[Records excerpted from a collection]
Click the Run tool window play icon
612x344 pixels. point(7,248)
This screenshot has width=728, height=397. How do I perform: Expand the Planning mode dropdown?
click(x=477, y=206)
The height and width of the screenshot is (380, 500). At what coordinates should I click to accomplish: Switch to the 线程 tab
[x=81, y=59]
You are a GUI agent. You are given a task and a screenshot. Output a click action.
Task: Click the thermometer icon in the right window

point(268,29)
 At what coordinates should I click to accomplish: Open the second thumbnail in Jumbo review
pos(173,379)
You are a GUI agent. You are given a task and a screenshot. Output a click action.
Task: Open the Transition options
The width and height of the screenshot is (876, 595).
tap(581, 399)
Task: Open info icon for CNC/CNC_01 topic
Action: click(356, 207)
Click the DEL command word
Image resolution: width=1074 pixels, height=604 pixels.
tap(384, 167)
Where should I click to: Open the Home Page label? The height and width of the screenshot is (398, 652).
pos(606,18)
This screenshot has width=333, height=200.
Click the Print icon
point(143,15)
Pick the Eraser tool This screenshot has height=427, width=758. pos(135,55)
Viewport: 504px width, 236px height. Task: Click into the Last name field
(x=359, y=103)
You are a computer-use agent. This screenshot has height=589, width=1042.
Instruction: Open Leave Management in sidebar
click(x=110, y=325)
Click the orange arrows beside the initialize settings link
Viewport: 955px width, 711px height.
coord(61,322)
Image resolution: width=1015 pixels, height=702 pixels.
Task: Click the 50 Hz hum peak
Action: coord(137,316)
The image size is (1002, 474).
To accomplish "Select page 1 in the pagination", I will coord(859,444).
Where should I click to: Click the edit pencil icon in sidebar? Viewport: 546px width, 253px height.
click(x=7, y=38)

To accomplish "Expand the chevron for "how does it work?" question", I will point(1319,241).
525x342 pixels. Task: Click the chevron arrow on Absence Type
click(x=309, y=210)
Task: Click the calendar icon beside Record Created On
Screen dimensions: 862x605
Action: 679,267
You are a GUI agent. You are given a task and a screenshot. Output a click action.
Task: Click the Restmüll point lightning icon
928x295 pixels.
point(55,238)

_Work instruction_: Look through the entries above. Copy out every line holding the word "will".

_Finished exercise_:
To accomplish "Select page 1 in the pagination", I will coord(859,444).
To accomplish "Expand the chevron for "how does it work?" question", I will point(1319,241).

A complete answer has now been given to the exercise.